§ Selected extract:
>>>>>

If you’re looking to change up your mashed potato game this holiday season, look no further than these Brown Butter Mashed Red Potatoes with Roasted Garlic and Sage!

 


Ingredients

Scale
  • 1 large head of garlic, top sliced off to reveal cloves inside
  • 1 tbsp. olive oil
  • 3 lbs. baby red potatoes, washed and cubed (skins left on)
  • 3 tsp. salt, divided
  • 1 cup butter
  • 4 or more large sprigs of fresh sage, cut in chiffonade, plus a few more left whole for garnishing
  • 1 cup warmed whole milk
  • 1 tsp. freshly ground black pepper

Instructions

  1. Preheat the oven to 425 F.
  2. Place a head of garlic on a piece of foil (large enough to wrap the entire garlic), drizzle olive oil over the garlic, wrap and bake for about 40 minutes or until cloves are tender. Once done, cut the top of the garlic, and when ready, squeeze out the softened cloves into the potato mixture.

<<<<<

§ Set exercise A:
In the mashed potato recipe, write out the passage from "If you’re looking" to "(skins left on)", replacing "olive oil" with "avocado oil".
§ Set exercise B:
Based on the mashed potato recipe, do these statements agree with the text? (i) The oven is preheated to 425 F. (ii) The potatoes are peeled before cooking. (iii) The wrapped garlic bakes for about 20 minutes. Answer yes or no for each and quote the deciding words.

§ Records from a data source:
>>>>>

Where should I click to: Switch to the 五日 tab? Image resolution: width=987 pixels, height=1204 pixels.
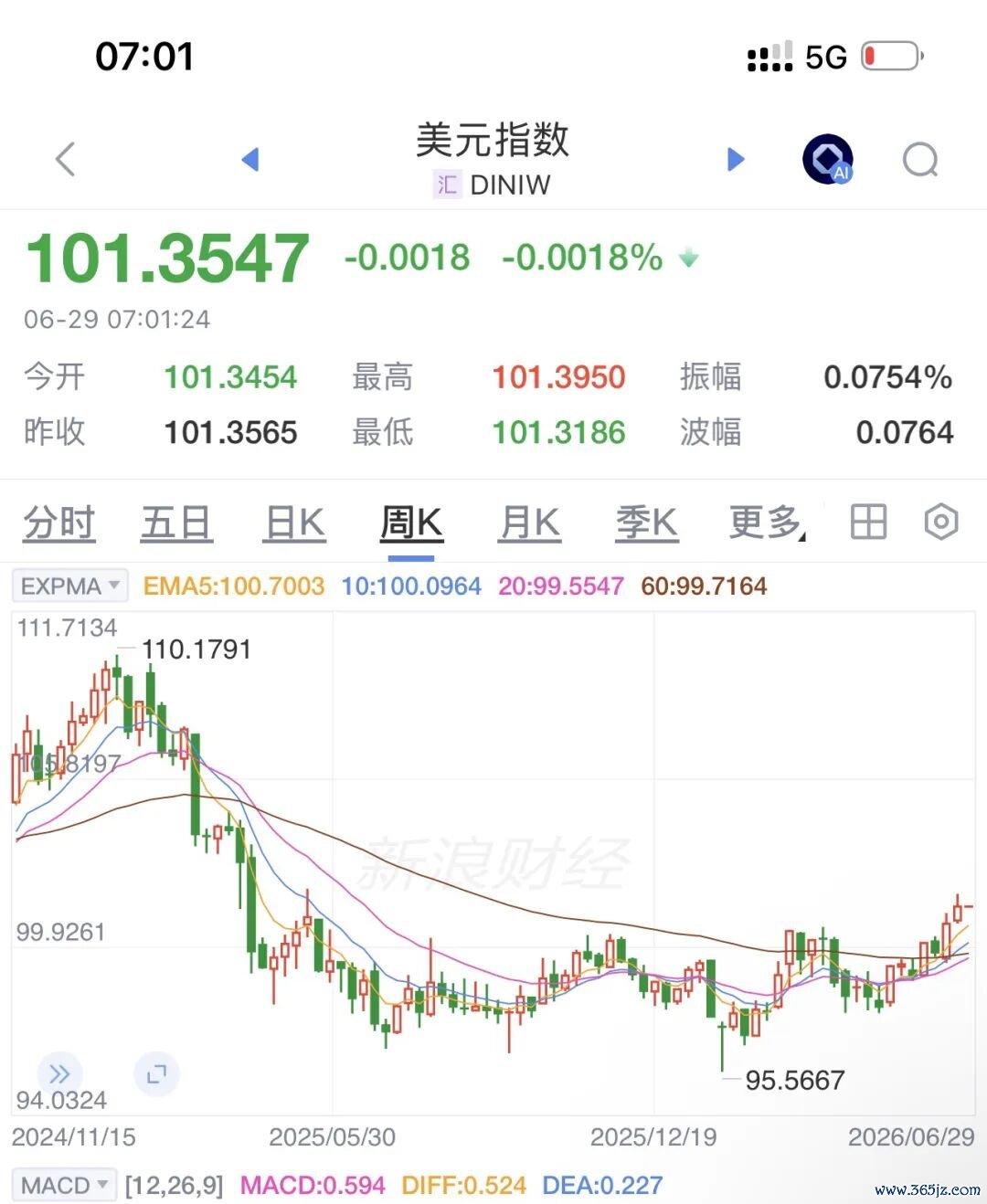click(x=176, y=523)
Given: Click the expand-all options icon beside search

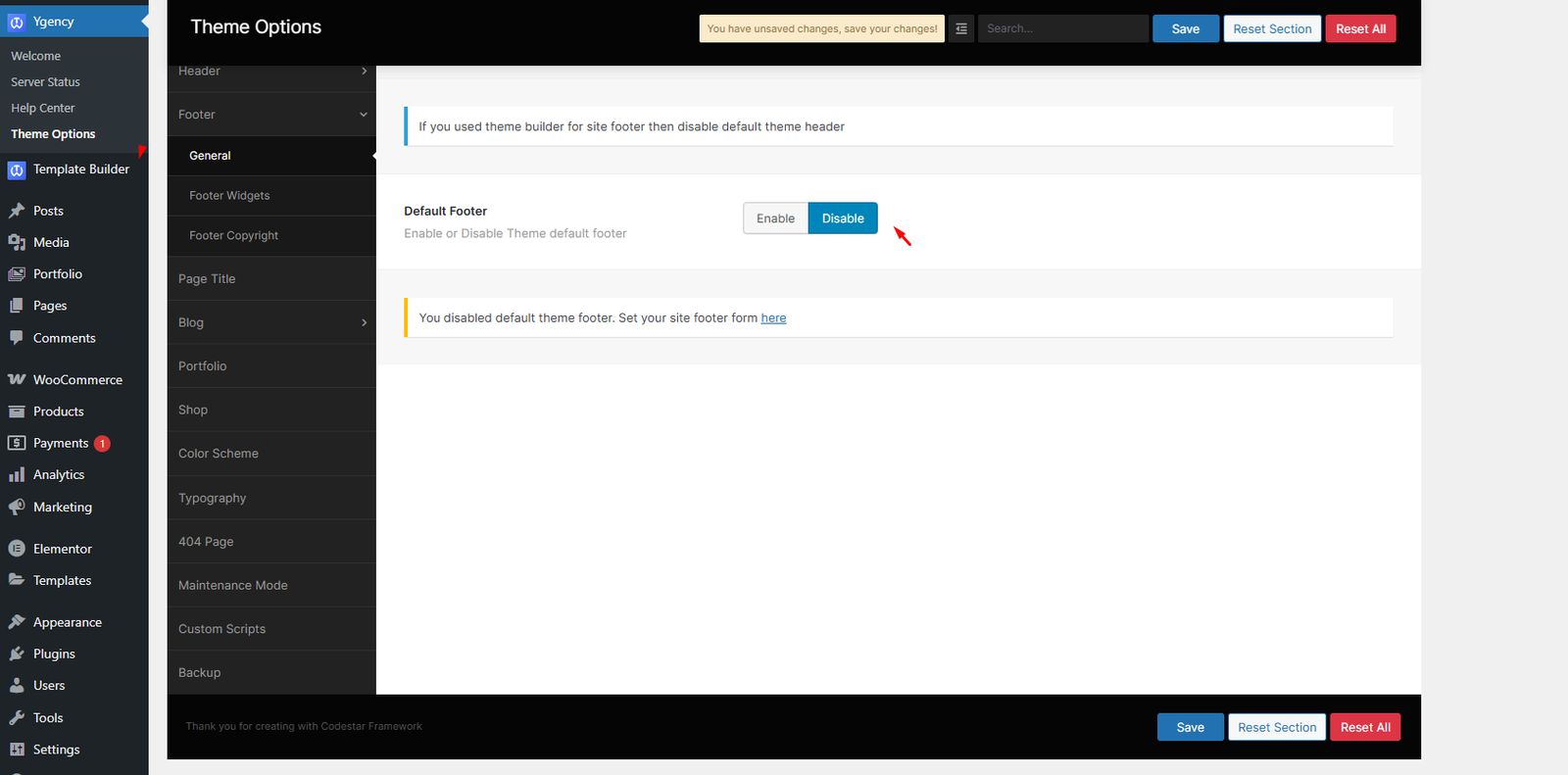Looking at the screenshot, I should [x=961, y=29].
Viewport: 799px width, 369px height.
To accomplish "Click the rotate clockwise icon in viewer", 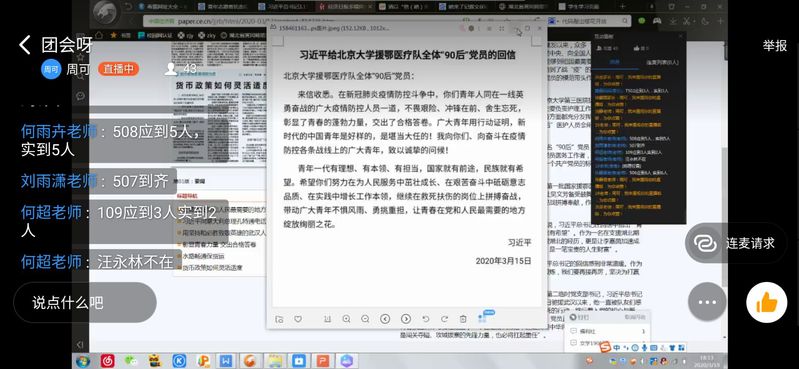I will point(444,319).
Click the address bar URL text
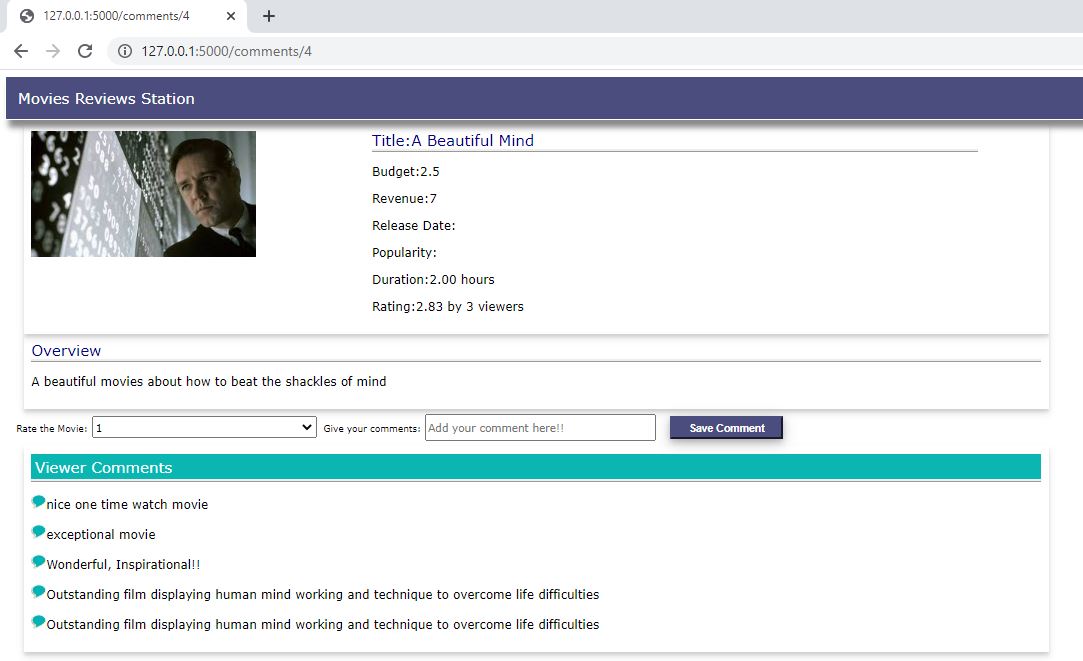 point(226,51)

<<<<<

§ Worked solution A:
If you’re looking to change up your mashed potato game this holiday season, look no further than these Brown Butter Mashed Red Potatoes with Roasted Garlic and Sage!

 


Ingredients

Scale
  • 1 large head of garlic, top sliced off to reveal cloves inside
  • 1 tbsp. avocado oil
  • 3 lbs. baby red potatoes, washed and cubed (skins left on)

§ Worked solution B:
(i) Yes: "Preheat the oven to 425 F."
(ii) No: "washed and cubed (skins left on)"
(iii) No: "bake for about 40 minutes or until cloves are tender"